> TASK TO CARRY OUT
Retype, word for word, each line between the lines holding "The image size is (448, 995)." and "Open Zalo from", inclusive, and leave the rest of the data alone.

> EXERCISE MATERIAL
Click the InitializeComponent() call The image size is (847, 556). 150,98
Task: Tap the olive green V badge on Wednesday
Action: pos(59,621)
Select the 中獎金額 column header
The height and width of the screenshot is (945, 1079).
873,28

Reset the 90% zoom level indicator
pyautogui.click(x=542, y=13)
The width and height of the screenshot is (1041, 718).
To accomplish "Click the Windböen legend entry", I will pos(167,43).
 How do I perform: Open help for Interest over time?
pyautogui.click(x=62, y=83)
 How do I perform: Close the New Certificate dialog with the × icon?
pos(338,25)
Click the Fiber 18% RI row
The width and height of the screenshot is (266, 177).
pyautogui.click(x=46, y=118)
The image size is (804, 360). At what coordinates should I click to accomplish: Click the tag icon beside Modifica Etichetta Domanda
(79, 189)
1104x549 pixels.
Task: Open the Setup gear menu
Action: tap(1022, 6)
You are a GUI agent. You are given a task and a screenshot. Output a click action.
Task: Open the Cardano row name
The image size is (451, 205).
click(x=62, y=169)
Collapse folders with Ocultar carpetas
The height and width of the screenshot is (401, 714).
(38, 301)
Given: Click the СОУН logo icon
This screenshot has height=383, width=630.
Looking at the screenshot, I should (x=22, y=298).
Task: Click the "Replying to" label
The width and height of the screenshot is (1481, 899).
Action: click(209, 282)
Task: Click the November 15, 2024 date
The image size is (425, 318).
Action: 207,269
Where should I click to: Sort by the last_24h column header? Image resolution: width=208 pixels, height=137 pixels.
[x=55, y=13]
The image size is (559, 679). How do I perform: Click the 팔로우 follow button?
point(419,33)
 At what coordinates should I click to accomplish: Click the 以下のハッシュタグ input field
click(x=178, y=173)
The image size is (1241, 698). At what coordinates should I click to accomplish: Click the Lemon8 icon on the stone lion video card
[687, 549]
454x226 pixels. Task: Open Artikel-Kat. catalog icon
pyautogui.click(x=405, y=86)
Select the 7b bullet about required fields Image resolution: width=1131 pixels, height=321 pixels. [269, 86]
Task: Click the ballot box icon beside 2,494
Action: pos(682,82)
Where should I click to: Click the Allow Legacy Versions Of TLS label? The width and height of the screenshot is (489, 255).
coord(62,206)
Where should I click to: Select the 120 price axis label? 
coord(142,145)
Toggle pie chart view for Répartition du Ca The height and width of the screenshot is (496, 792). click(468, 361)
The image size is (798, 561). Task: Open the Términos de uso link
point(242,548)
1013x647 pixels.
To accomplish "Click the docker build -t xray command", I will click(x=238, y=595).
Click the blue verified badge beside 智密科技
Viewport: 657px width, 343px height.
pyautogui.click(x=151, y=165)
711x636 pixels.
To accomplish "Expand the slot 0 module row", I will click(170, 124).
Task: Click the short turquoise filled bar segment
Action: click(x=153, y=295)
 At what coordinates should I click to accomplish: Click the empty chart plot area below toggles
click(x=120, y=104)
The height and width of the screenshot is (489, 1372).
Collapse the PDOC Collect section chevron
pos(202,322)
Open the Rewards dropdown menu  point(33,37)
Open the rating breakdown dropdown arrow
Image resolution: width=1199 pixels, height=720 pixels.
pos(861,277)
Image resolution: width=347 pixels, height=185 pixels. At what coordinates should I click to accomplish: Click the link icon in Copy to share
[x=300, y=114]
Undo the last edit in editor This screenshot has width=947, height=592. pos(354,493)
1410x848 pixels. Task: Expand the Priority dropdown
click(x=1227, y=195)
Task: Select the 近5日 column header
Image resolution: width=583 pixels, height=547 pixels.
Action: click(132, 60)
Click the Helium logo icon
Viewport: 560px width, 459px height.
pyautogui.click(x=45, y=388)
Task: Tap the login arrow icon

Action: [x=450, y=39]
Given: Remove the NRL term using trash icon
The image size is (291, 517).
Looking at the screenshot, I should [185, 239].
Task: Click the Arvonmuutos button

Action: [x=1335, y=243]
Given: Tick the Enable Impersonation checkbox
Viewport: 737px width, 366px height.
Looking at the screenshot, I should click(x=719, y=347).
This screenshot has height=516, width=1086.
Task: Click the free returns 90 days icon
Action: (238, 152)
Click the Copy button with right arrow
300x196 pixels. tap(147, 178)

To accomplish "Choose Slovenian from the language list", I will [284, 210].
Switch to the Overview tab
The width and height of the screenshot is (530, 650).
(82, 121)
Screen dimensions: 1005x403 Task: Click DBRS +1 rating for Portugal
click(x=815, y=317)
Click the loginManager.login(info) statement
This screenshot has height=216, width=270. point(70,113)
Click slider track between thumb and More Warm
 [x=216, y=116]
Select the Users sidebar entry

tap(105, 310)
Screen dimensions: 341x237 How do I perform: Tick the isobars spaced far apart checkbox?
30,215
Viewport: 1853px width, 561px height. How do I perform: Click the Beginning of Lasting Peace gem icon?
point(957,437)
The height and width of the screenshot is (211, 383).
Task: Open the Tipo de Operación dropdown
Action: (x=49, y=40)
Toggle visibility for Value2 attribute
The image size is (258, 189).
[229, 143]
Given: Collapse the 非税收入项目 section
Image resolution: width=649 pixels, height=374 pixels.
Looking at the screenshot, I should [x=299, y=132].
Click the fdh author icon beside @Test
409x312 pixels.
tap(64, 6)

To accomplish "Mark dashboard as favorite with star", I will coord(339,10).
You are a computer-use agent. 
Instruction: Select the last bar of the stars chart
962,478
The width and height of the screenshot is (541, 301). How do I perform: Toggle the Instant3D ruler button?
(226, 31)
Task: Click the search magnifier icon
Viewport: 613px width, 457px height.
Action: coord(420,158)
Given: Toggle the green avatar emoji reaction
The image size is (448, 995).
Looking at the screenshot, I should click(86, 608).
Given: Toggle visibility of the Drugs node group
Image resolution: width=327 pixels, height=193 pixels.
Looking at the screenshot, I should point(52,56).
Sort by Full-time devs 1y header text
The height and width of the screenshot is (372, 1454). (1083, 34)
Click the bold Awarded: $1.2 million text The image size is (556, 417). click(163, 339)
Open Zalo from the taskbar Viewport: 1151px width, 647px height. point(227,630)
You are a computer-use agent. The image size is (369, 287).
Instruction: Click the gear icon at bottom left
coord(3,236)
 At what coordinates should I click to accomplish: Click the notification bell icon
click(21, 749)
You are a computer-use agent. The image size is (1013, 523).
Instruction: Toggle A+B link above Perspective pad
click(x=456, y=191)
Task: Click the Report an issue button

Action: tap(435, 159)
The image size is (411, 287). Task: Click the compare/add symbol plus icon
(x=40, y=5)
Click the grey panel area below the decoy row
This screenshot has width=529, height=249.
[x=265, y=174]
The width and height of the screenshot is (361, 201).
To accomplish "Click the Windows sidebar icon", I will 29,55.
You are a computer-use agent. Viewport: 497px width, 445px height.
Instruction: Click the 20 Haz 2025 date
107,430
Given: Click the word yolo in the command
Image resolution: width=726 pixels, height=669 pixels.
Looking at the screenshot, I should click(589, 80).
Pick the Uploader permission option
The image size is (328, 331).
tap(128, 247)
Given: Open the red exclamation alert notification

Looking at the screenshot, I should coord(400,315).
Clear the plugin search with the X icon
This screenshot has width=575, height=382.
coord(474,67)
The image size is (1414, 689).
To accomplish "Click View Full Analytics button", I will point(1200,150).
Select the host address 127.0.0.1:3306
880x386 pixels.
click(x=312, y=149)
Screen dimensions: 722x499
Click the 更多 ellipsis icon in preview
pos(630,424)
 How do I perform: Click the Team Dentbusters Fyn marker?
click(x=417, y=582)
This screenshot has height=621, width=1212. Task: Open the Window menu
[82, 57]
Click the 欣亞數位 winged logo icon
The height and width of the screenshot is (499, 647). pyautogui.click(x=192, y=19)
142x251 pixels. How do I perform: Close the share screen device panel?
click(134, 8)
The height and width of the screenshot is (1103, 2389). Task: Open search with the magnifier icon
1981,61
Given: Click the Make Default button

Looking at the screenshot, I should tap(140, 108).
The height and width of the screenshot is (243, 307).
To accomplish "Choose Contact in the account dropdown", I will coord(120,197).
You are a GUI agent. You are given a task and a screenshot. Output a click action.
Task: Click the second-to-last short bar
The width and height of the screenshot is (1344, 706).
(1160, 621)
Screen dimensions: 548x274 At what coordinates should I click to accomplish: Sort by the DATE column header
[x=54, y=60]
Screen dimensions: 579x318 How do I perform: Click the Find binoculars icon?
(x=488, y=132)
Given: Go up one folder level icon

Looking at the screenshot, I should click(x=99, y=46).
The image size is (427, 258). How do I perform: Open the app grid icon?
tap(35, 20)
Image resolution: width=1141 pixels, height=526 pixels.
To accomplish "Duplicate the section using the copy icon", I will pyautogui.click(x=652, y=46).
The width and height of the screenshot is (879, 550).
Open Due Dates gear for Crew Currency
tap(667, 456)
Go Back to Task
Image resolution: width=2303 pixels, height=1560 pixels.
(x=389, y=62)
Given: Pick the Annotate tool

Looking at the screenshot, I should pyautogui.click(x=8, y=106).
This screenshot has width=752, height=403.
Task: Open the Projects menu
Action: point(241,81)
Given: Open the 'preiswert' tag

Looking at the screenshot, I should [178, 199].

> ANSWER SECTION
The image size is (448, 995).
Looking at the screenshot, I should click(86, 608).
Given: Toggle visibility of the Drugs node group
Image resolution: width=327 pixels, height=193 pixels.
Looking at the screenshot, I should point(52,56).
Sort by Full-time devs 1y header text
The height and width of the screenshot is (372, 1454). (1083, 34)
Click the bold Awarded: $1.2 million text The image size is (556, 417). click(163, 339)
Open Zalo from the taskbar Viewport: 1151px width, 647px height. point(227,630)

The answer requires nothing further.